Habilitar autenticación

Usa el siguiente procedimiento para habilitar la autenticación de Cassandra y configurar el nombre de usuario y la contraseña:

  1. Crea un archivo de configuración silencioso con el contenido que se muestra a continuación: 
    # Specify IP address or DNS name of cassandra node
IP1=192.168.1.1
IP2=192.168.1.2
IP3=192.168.1.3
# Must resolve to IP address or DNS name of host
HOSTIP=$(hostname -i)
# Set to ‘y’ to enable Cassandra authentication.
CASS_AUTH=y # Possible values are ‘y/n’
# Cassandra username. If it does not exist, this user would be created as a SUPERUSER
CASS_USERNAME=cassandra_username # Default value is cassandra - don't use for production
# Cassandra Password. If CASS_USERNAME does not exist, create SUPERUSER with this as password
CASS_PASSWORD=cassandra_password # Default value is cassandra - don't use for production
# Space-separated IP/DNS names of the Cassandra hosts
CASS_HOSTS="$IP1:1,1 $IP2:1,1 $IP3:1,1"

# Username of an existing C* user. Only needed if you have disabled or changed details of the default cassandra user(‘cassandra’)
CASS_EXISTING_USERNAME=existing_cassandra_username
# Password of an existing C* user. Only needed if you have disabled or change password of the default cassandra user(‘cassandra’)
CASS_EXISTING_PASSWORD=existing_cassandra_password
# Cassandra port
CASS_PORT=9042 # The default port is 9042.
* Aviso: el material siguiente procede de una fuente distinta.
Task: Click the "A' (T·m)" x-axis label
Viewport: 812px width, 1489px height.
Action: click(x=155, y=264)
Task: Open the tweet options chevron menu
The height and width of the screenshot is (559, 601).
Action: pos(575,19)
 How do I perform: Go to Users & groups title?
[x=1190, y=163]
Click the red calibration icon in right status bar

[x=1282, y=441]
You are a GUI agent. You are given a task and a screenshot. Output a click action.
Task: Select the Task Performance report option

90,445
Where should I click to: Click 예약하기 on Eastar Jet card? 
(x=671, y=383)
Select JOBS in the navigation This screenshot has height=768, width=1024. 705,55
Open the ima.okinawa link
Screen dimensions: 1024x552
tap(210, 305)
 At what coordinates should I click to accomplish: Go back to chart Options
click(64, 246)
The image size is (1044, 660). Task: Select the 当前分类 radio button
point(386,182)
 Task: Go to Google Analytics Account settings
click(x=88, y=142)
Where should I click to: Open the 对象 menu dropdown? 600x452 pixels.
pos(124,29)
  2. Accede al primer nodo de Cassandra y ejecuta el siguiente comando:

    apigee-service apigee-cassandra enable_cassandra_authentication -f CONFIG

    De manera opcional, puedes pasar las propiedades como argumentos del comando a la secuencia de comandos, como se muestra en el siguiente ejemplo: 

    CASS_AUTH=y HOSTIP=$(hostname -i) CASS_PORT=9042 CASS_EXISTING_USERNAME=existing_cassandra_username CASS_EXISTING_PASSWORD=existing_cassandra_password CASS_USERNAME=cassandra_username CASS_PASSWORD=cassandra_password  CASS_HOSTS="192.168.1.1:1,1 192.168.1.2:1,1 192.168.1.3:1,1" apigee-service apigee-cassandra enable_cassandra_authentication

    Notas:

    • Para las credenciales predeterminadas de Cassandra, el comando anterior habilita la autenticación de Cassandra y la reinicia.
    • Para las credenciales no predeterminadas, el comando también altera el factor de replicación, crea un superusuario y ejecuta una reparación en system_auth keyspace.
  3. Repite los pasos 1 y 2 en todos los nodos de Cassandra.